* _Written tasks_
(A) Copy everything in the text on the Post ’89 exhibition from "Salt Beyoğlu, Salt" down to "the year 1989.", word for word.
(B) Please continue the text on the Post ’89 exhibition from the point where it stops.

* _Quoted text_
İstanbul Eind­hoven
SALTVanAbbe
Post '89

Salt Beyoğlu, Salt Galata

January 27 – April 6, 2012

SALT Beyoğlu and SALT Galata



İstanbul Eindhoven-SALTVanAbbe, a collaborated project of SALT and Van Abbemuseum, will evolve over the course of three exhibitions presented across both SALT venues throughout 2012. The first exhibition İstanbul Eindhoven-SALTVanAbbe: Post ’89 opens on January 27 and presents art works loaned from the Van Abbemuseum collection that were produced after the year 1989.

In collaboration with the team at Van Abbemuseum, SALT has selected over forty individual works by fifteen international artists who have either never shown in İstanbul or have been rarely exhibited despite their notoriety. In addition to believing that these particular works are of inspirational importance and hence should be seen first-hand, the selection also revolves around several key themes explored within artistic practices of this period. These include ‘portraiture’ with photographs by Rineke Dijkstra and an installation of paintings titled Models by Marlene Dumas, ‘literature and text’ for which Allen Ruppersberg’s homage to Allen Ginsberg’s poem “Howl” takes center stage, ‘film’ as referenced throughout the practices and works of Douglas Gordon and Rodney Graham among others, and ‘time and space’ conceptually explored most intimately by Stanley Brouwn. Works by local artists that relate to these loose thematic sections are positioned to encourage visual and conceptual conversations between similar ideas and approaches. These include paintings by Leyla Gediz that afford an alternative appreciation for portraiture, Cevdet Erek’s studies of rhythm and measure, Özlem Günyol & Mustafa Kunt’s plays on translation and geographical positioning and İnci Eviner’s quirky film-set-like panoramas that read along one horizon line.

* _Recorded information_
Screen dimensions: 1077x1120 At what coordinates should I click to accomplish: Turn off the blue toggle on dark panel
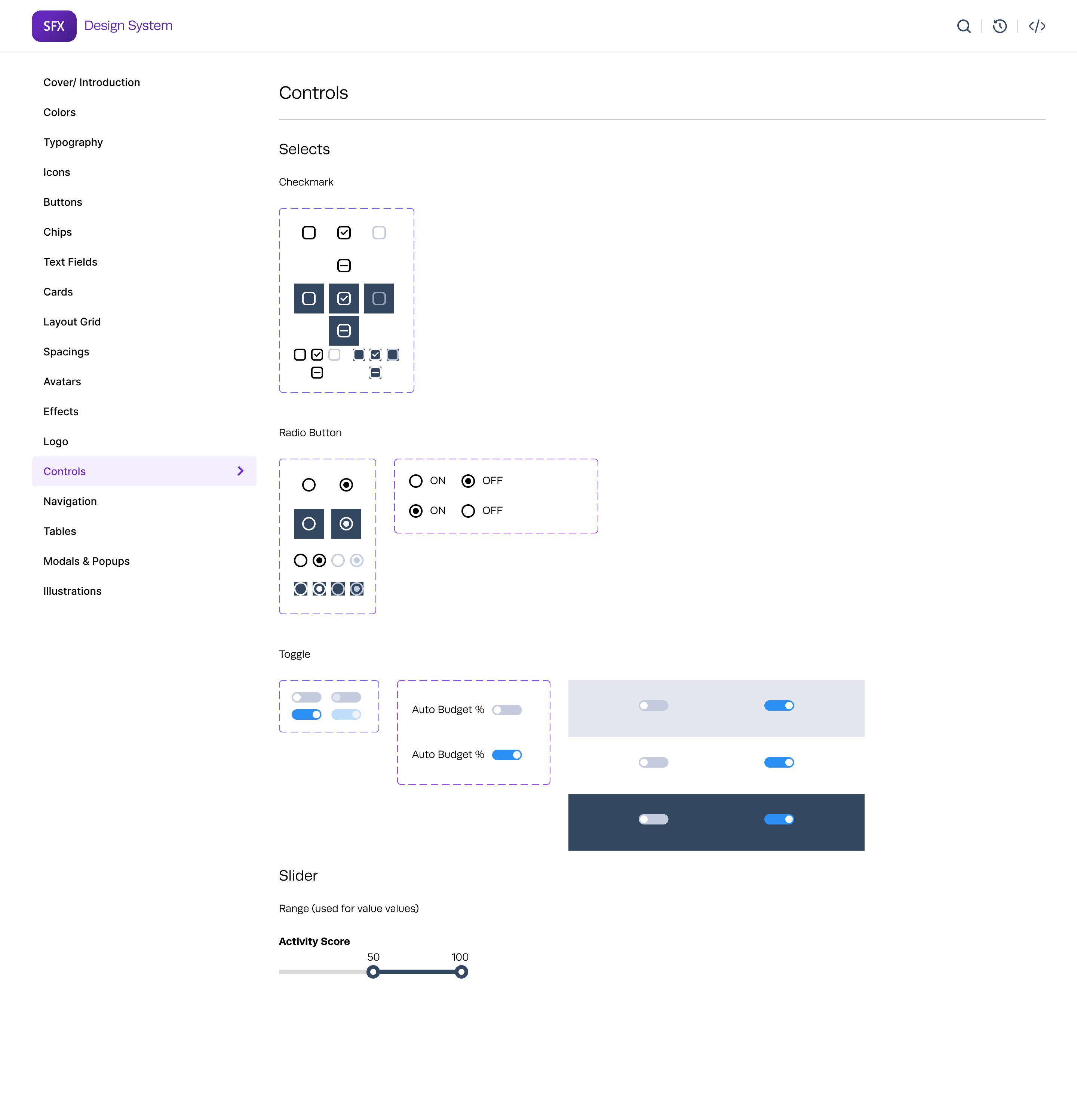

* _Response list_
(A)
Salt Beyoğlu, Salt Galata

January 27 – April 6, 2012

SALT Beyoğlu and SALT Galata



İstanbul Eindhoven-SALTVanAbbe, a collaborated project of SALT and Van Abbemuseum, will evolve over the course of three exhibitions presented across both SALT venues throughout 2012. The first exhibition İstanbul Eindhoven-SALTVanAbbe: Post ’89 opens on January 27 and presents art works loaned from the Van Abbemuseum collection that were produced after the year 1989.

(B)
An important moment in the exhibition is the third floor space given over to the provocative and influential artist Mike Kelley and an adapted installation of his multi-media composition Categorical Imperative and Morgue. The work includes a commentary by Kelley in the form of an audio tour giving visitors the opportunity to immerse themselves in one of his complex installations. To give further context to his practice his collaborative work Heidi, made with Paul McCarthy, will be on view in the same space and a number of Kelley’s other video works will be shown throughout the exhibition period in the Walk-in Cinema.

The exhibition extends to SALT Galata with the inclusion of three sculptural interventions that inhabit the building site-specifically, two by the late Juan Muñoz that can be found in the entrance stairwell and a third by İnci Eviner located on the first floor.

The artists in the first exhibition of the series are Eija-Liisa Ahtila, Abdellatif Benfaidoul, Stanley Brouwn, Rineke Dijkstra, Marlene Dumas, Cevdet Erek, İnci Eviner, Leyla Gediz, Douglas Gordon, Rodney Graham, Özlem Günyol & Mustafa Kunt, Pierre Huyghe, Mike Kelley, Atelier van Lieshout, Paul McCarthy, Juan Muñoz, Gabriel Orozco, Allen Ruppersberg, Wilhem Sasnal, Jan Vercruysse.

This first exhibition will be followed by İstanbul Eindhoven-SALTVanAbbe: ’68-’89 (April 20 – August 19, 2012; SALT Beyoğlu) and İstanbul Eindhoven-SALTVanAbbe: Modern Times (September 14 – December 31, 2012; SALT Galata). Following this exhibition process, the local positions presented in the series İstanbul Eindhoven-SALTVanAbbe will be considered for acquisition by the Van Abbemuseum.


Please note that the first floor installation at SALT Beyoğlu of Eija-Liisa Ahtila’s work If 6 was 9 will close on March 4, 2012, one month earlier than the rest of SALTVanAbbe: Post ‘89 exhibition, which runs until April 6, 2012.


NLTR 400: 400 years of diplomatic relations between the Netherlands and Turkey



İstanbul Eindhoven-SALTVanAbbe is kindly supported by
the Consulate General of the Kingdom of the Netherlands.



Exhibition-related public programs are kindly supported by
The Mondriaan Fund.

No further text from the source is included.